Work to be completed:
Given the records underneath, please repeat exactly the lines from the line with "Instruction: Toggle visibility" through the line with "Task: Click the calendar-style", passing over any picture.

Excerpted records:
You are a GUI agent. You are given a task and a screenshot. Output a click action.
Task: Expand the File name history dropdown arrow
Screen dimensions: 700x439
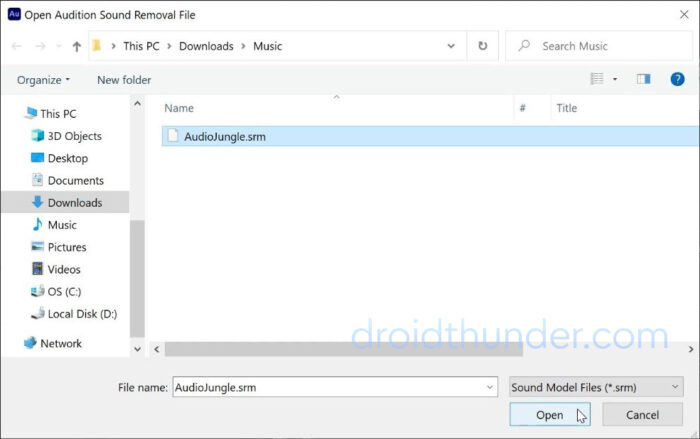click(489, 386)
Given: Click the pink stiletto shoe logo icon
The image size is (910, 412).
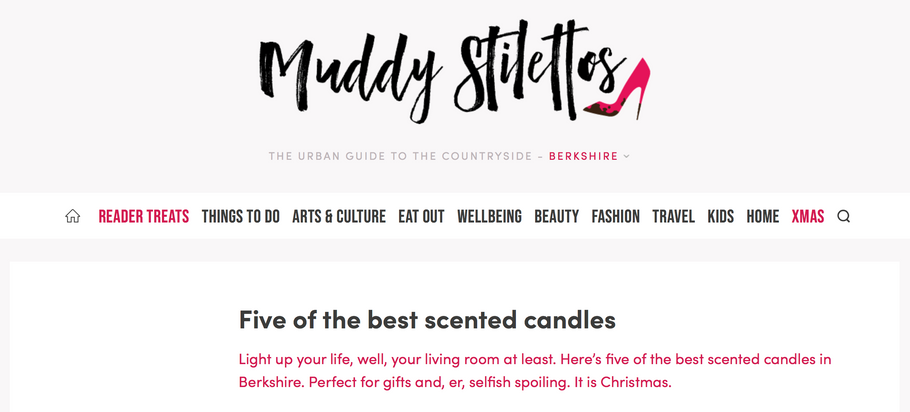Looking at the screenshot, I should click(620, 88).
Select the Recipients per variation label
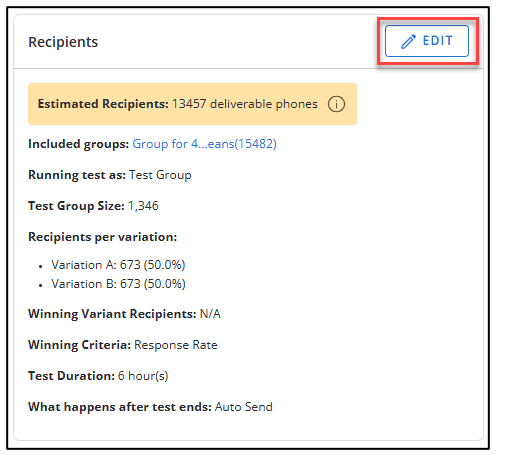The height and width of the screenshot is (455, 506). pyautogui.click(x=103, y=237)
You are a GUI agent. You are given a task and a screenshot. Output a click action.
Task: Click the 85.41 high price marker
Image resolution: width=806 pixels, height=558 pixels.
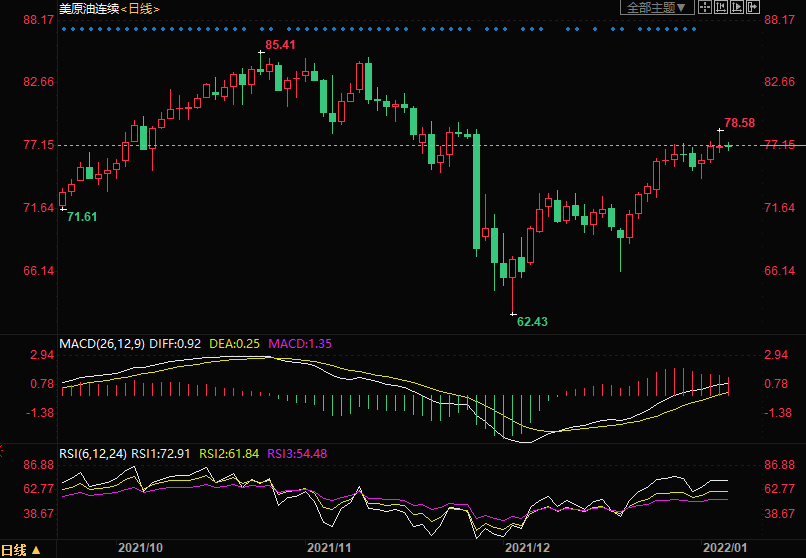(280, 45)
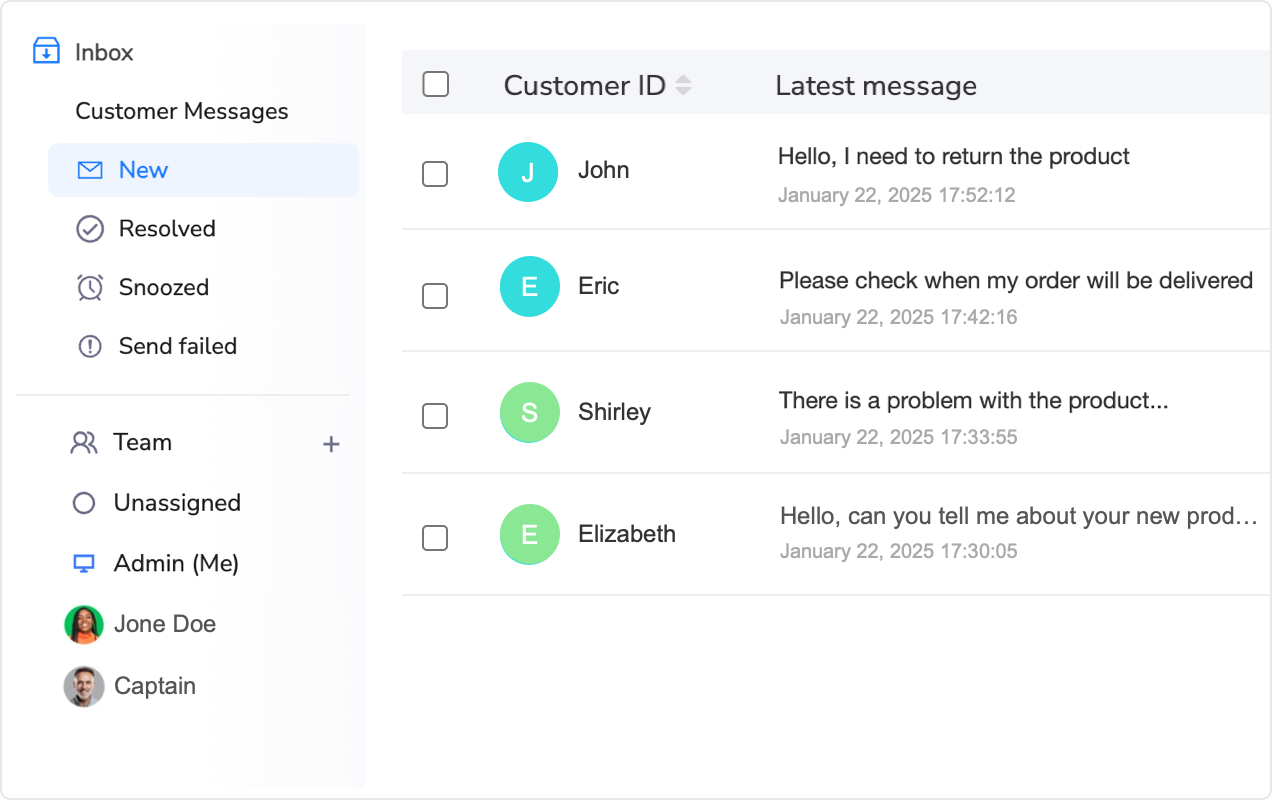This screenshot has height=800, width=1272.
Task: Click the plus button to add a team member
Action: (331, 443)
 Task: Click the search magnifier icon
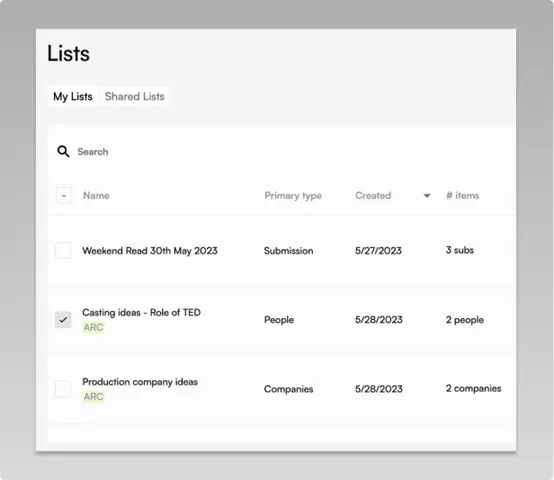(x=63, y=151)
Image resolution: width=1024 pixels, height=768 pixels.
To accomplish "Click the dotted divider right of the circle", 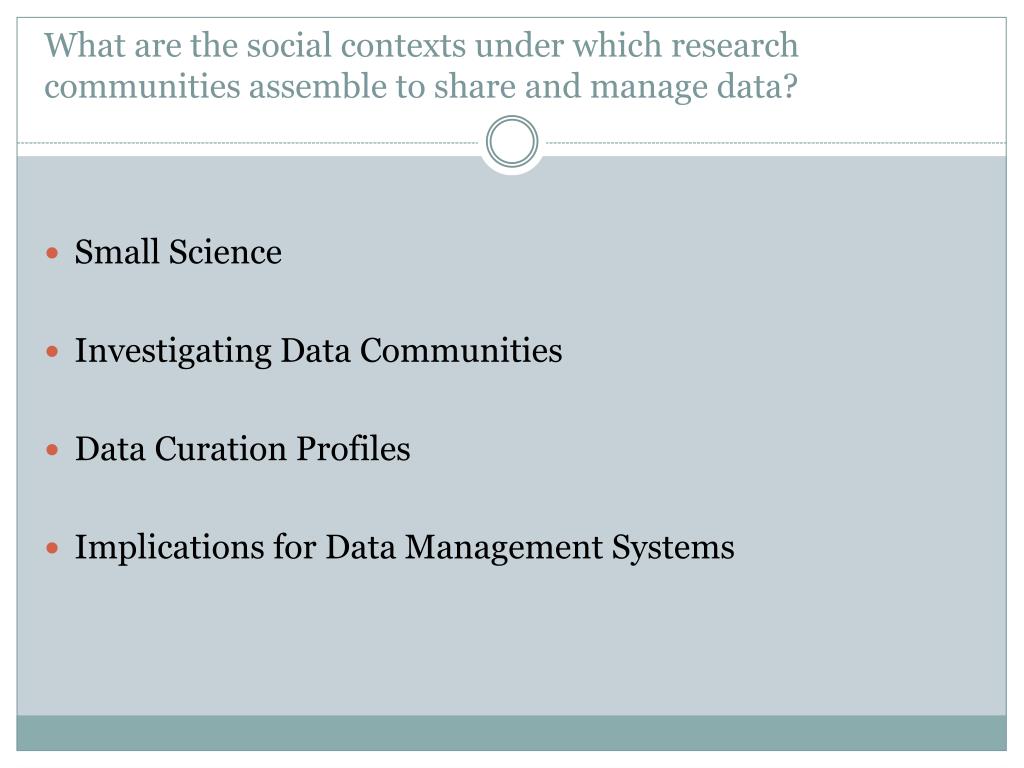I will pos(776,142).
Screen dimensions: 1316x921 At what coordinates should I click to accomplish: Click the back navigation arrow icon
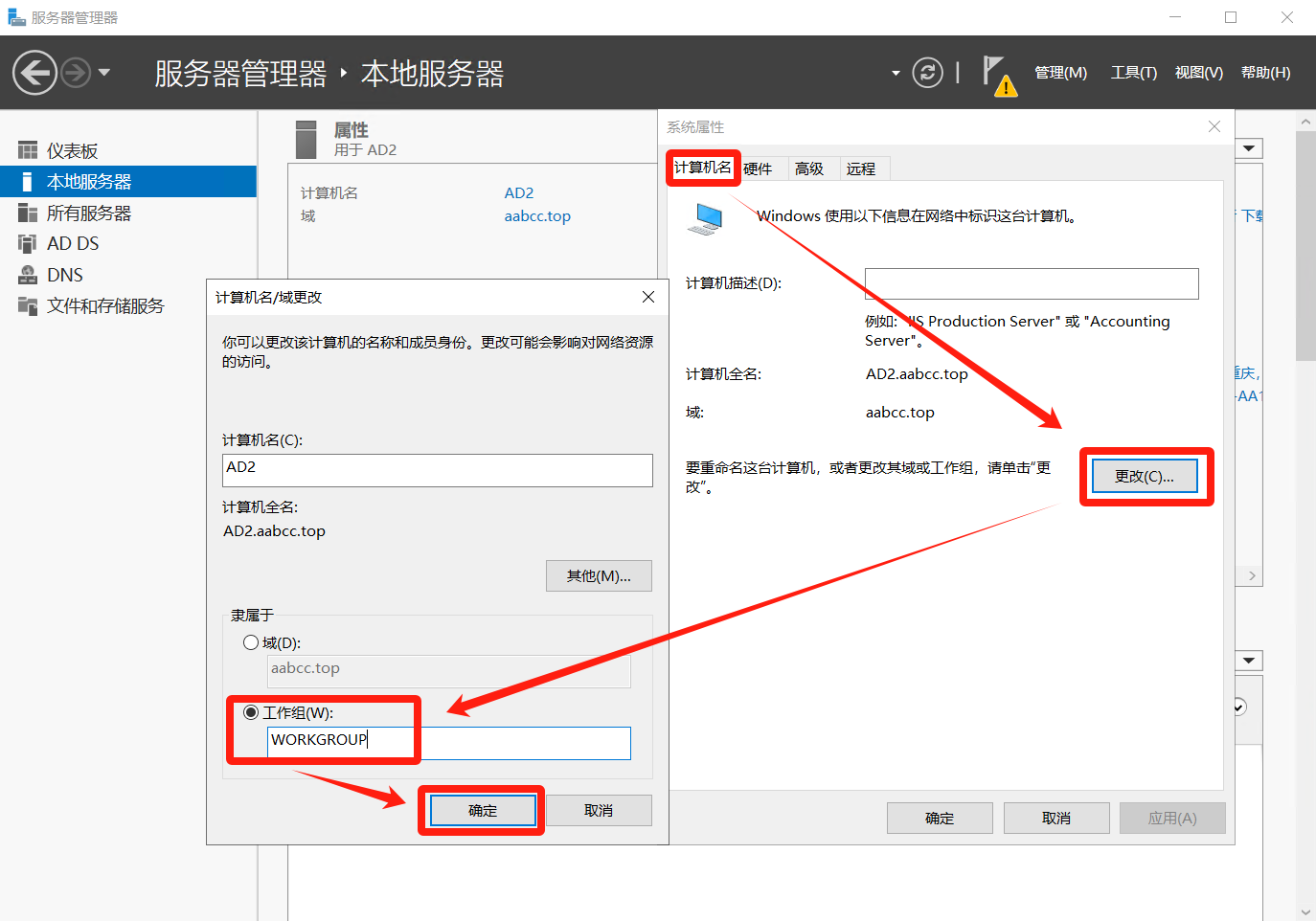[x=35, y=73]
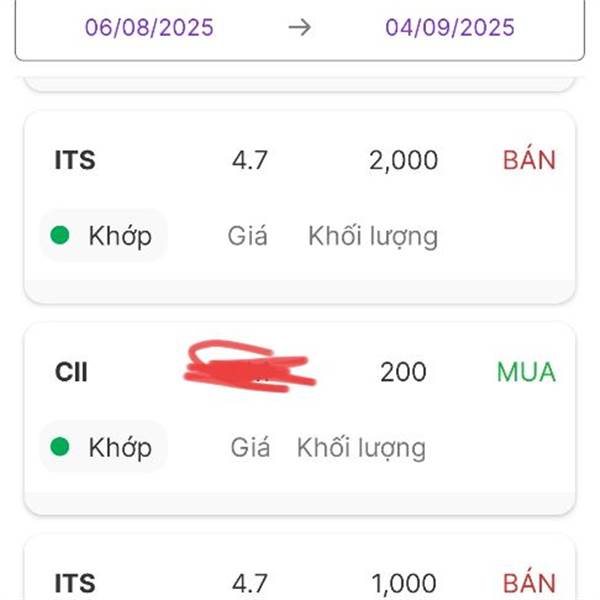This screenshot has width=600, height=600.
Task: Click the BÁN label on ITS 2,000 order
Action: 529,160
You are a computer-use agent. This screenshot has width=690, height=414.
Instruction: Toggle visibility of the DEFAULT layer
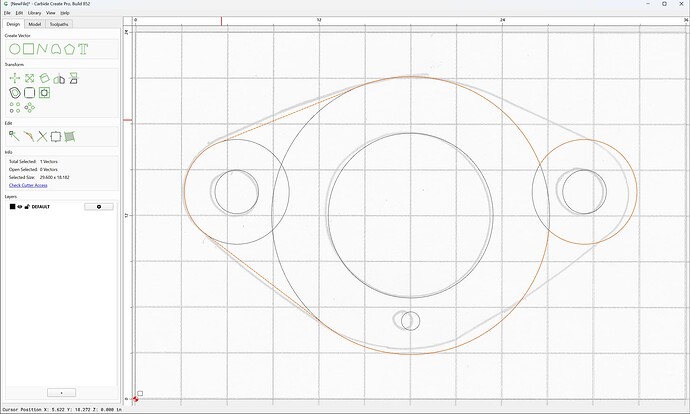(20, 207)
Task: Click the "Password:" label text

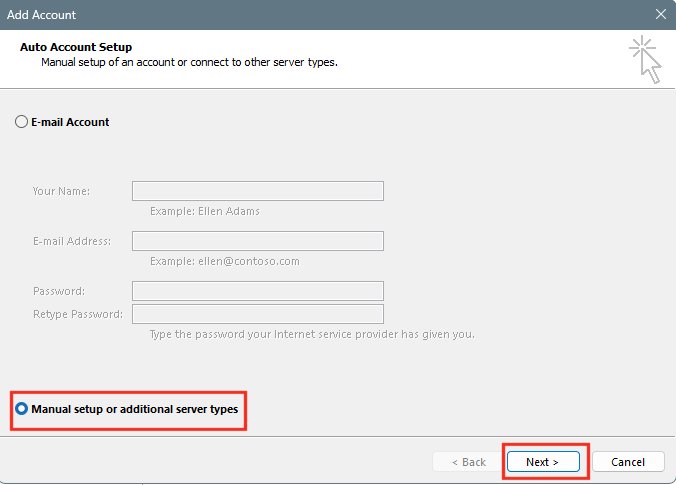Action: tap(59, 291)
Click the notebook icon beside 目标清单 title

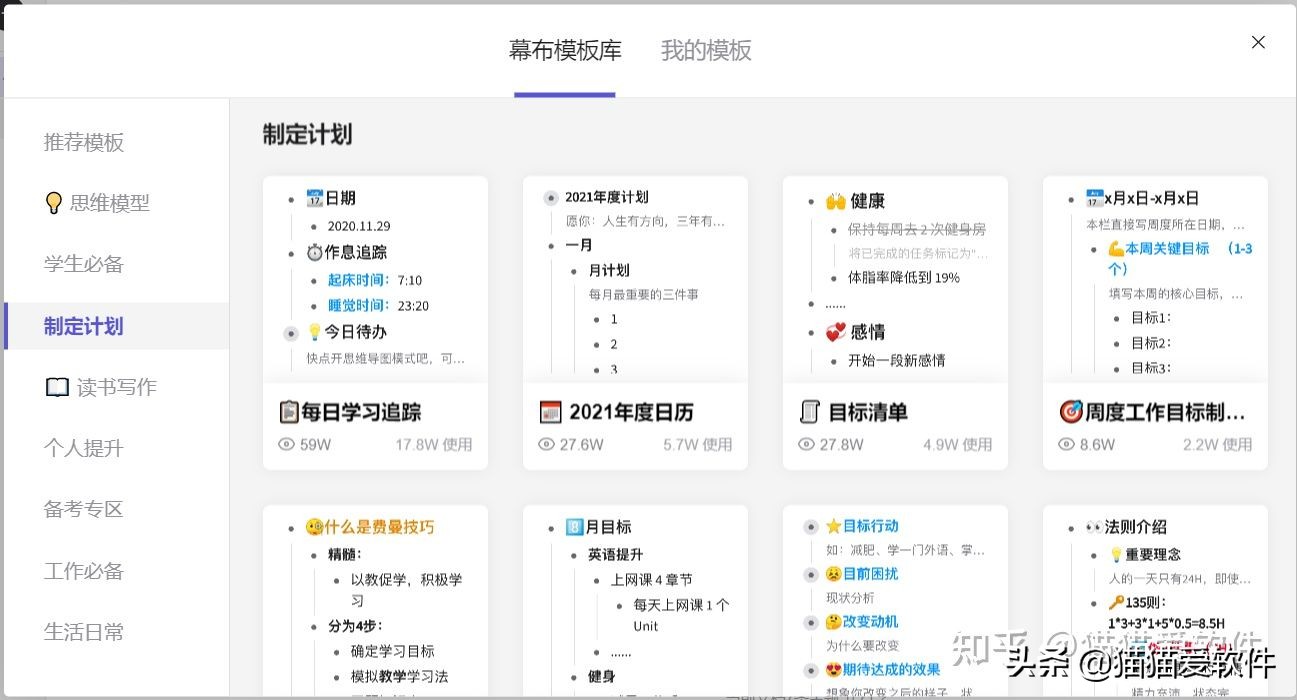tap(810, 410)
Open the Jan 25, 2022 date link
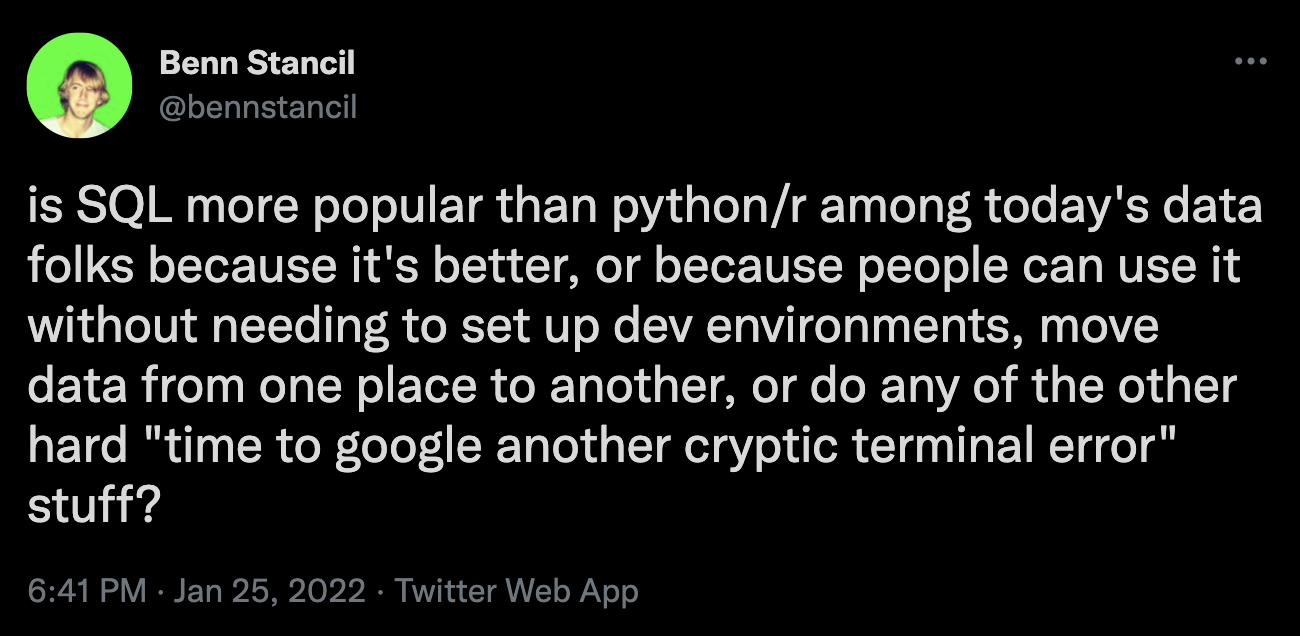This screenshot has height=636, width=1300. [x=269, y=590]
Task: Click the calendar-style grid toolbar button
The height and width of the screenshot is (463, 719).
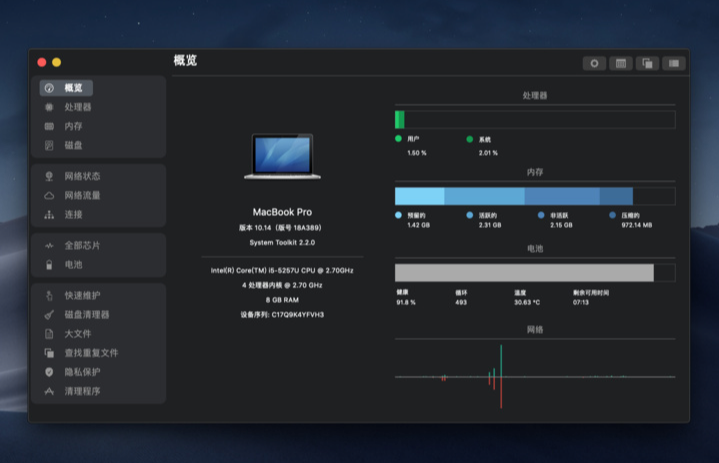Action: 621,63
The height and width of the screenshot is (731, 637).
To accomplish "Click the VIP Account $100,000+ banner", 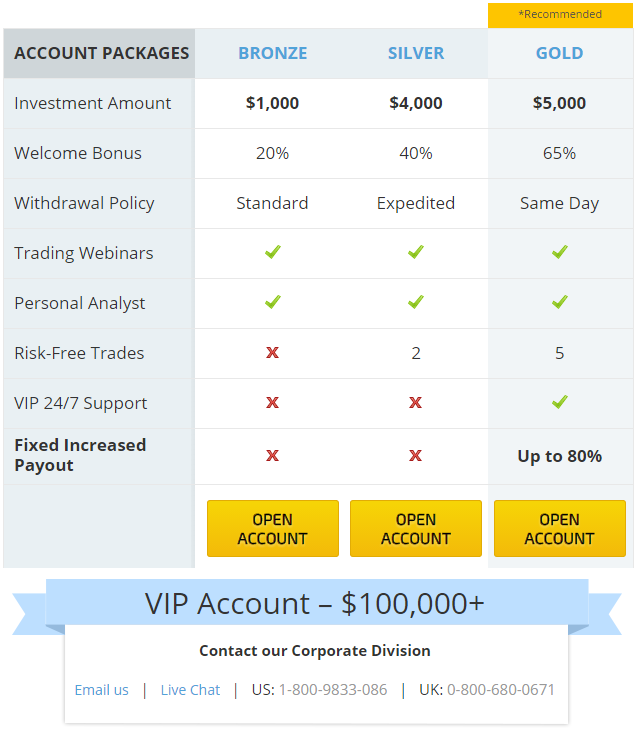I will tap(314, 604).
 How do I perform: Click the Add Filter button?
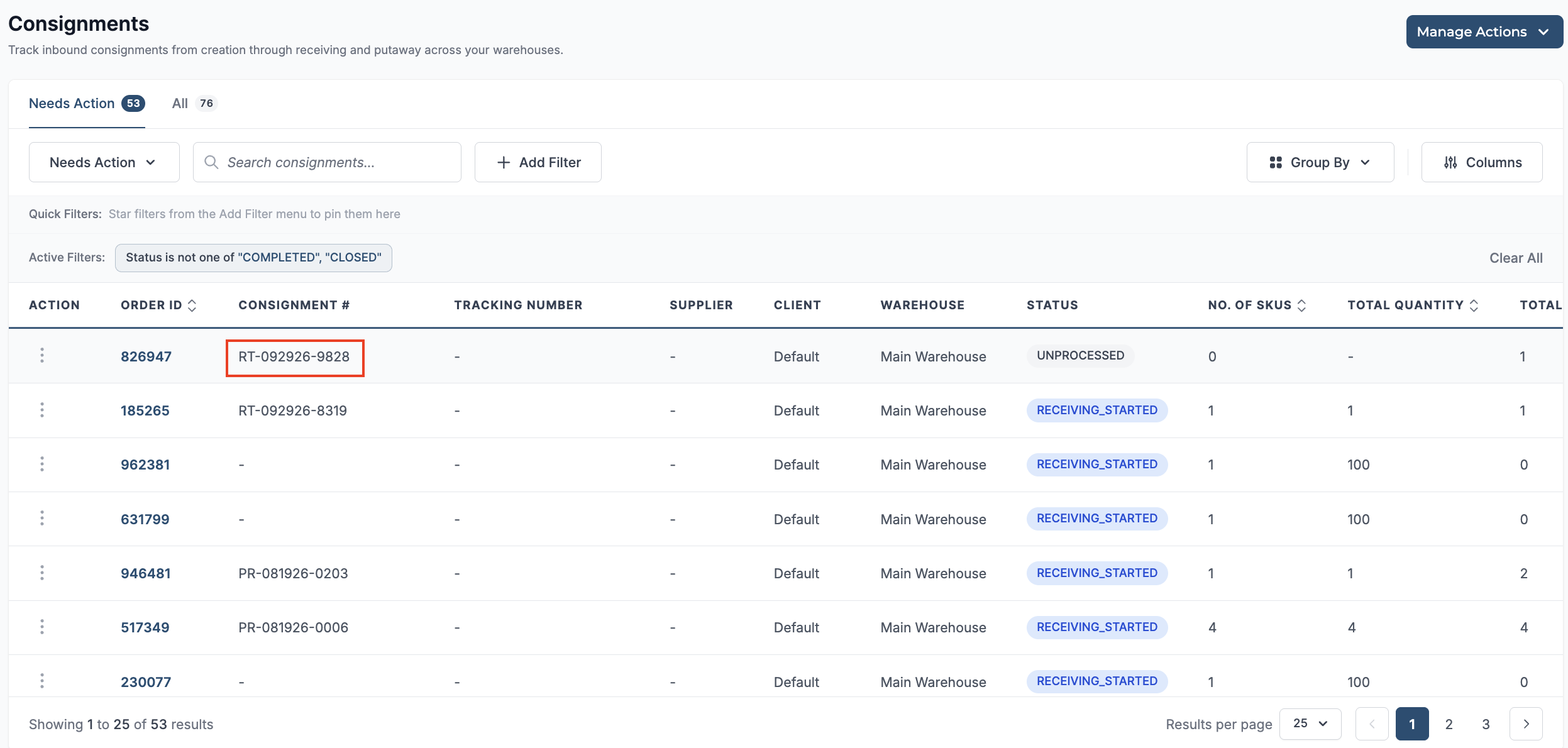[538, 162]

Written reply:
Instruction: Toggle visibility of the DEFAULT layer
(20, 207)
Task: Click the "Password:" label text

Action: tap(59, 291)
Click the notebook icon beside 目标清单 title

tap(810, 410)
Open the Jan 25, 2022 date link
This screenshot has height=636, width=1300. [x=269, y=590]
Task: Click the calendar-style grid toolbar button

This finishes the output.